És demasiado alto para mim, tive que esticar-me para te chegar aos lábios que cerraste num sorriso, aquele sorriso que me disse teres percebido que eu já era tua, que te iria querer de igual forma, que estaria sempre por perto, que te incluiria e não te deixaria vazio, para que as minhas palavras que por vezes caem em excesso te enchessem de mim, de ti e de nós!
Não existe espaço que não esteja preenchido por ti, não existem sons, nem cores que não sejam projectadas por ti e para ti. Não seria jamais fácil ou concebível para mim, uma existência entregue a outro que não eu mesma porque sempre fui quem me bastou, quem segundo tu, se recatou para não ter, para não sofrer, mas eis que passei a ter tudo, demais do muito que passei a desejar de ti.

Enlouqueço-te quando danço, rebolo as ancas e deixo que as minhas mãos deslizem pelos meus seios, barriga, cintura e coxas. “You Put My Love On Top” diz a Beyoncé e eu sinto-me bem no cimo, bem no topo da tua existência! Disseste-me que eu não gostava de dançar, que eu era a dança e que a música completava o meu já vasto repertório. Foi com música que te mostrei as sensações que nos entranham quando nos amamos ao som dela. Passaste a usá-la para tudo, até te via abanar no duche, quando te barbeavas e quando me preparavas o sumo que teria que seguir as tuas instruções para que o meu dia fosse mais completo!


Puseste o meu amor bem lá no cimo e quando já só me alimentava de ti, deixaste-me! Vazia de tudo, sem movimentos, sem reacções, encolhida num canto durante dois dias até que me levantaram e tentaram secar as lágrimas que não paravam de jorrar. Foi debaixo de um duche que mesmo quente me gelou as entranhas, as mesmas que sentiram que jamais estarias em mim, comigo e apenas porque num dia cheio da chuva que amavas porque o seu pingar ruidoso te fazia lembrar de mim, me foste levado, arrancado do meu corpo, alma e risos.

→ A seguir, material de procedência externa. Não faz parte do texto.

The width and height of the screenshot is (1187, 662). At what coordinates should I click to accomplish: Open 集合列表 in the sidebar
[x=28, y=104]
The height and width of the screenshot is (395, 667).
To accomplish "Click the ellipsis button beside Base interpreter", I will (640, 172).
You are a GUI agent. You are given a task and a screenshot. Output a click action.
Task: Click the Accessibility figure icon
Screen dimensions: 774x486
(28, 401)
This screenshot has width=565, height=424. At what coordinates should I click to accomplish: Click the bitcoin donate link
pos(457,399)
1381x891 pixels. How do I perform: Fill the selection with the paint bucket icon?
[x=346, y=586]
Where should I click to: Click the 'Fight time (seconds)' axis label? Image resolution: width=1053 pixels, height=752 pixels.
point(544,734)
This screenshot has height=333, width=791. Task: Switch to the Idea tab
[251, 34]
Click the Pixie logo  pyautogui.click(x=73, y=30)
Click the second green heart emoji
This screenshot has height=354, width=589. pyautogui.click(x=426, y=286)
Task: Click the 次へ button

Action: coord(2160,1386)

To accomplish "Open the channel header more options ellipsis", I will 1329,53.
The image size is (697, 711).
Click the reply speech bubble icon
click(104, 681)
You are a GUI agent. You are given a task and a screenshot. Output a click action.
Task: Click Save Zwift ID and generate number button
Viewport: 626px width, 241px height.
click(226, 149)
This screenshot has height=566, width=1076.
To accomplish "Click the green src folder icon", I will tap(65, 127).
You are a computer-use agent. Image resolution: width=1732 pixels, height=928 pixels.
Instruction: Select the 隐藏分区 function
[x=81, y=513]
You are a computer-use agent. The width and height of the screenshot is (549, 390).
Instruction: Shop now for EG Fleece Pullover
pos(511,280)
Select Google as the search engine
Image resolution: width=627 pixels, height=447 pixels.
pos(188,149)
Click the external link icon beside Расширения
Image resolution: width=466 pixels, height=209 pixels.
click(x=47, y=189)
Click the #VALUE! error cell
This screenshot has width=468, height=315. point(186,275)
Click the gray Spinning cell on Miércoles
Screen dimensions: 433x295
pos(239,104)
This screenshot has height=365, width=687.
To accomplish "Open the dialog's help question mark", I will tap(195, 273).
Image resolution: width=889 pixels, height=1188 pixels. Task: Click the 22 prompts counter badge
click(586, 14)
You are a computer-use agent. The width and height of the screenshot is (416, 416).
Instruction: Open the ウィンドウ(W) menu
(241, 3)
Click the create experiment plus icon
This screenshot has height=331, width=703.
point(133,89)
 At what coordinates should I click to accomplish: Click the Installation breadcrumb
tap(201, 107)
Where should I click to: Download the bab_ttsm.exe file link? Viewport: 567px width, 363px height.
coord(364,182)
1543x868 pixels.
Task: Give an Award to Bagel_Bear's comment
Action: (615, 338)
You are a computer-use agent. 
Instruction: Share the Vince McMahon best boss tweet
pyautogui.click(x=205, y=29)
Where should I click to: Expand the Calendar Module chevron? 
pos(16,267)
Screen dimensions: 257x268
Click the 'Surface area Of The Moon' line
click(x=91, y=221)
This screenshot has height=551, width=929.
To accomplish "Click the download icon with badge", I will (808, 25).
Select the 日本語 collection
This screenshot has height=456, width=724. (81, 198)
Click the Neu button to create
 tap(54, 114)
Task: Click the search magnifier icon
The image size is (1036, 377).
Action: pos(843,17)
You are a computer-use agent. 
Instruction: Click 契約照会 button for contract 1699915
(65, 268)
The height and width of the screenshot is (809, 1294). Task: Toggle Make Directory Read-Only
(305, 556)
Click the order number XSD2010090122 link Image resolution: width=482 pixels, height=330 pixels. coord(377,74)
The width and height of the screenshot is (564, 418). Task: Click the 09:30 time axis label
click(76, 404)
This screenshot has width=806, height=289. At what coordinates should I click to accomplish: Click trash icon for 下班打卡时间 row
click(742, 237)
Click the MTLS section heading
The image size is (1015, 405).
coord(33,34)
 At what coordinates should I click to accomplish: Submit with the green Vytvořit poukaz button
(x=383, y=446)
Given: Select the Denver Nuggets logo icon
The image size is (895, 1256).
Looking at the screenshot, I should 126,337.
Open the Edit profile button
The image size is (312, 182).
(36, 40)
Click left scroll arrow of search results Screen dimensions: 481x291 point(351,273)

Levaram-te e eu agora vou passar a sobreviver, a arrastar-me, a sentir-me vazia, oca e nem as palavras que eu esbanjava agora querem sair dos meus  lábios. Levaste tudo contigo, levaste-me a mim, mas o meu corpo teimoso ficou para trás, sem movimento, sem reacção, sem nada do que me fazia a mulher que te preenchia. Deixaste-me e pronto, agora já não sou eu, agora sou apenas um corpo sem alma, sou eu sem mim dentro!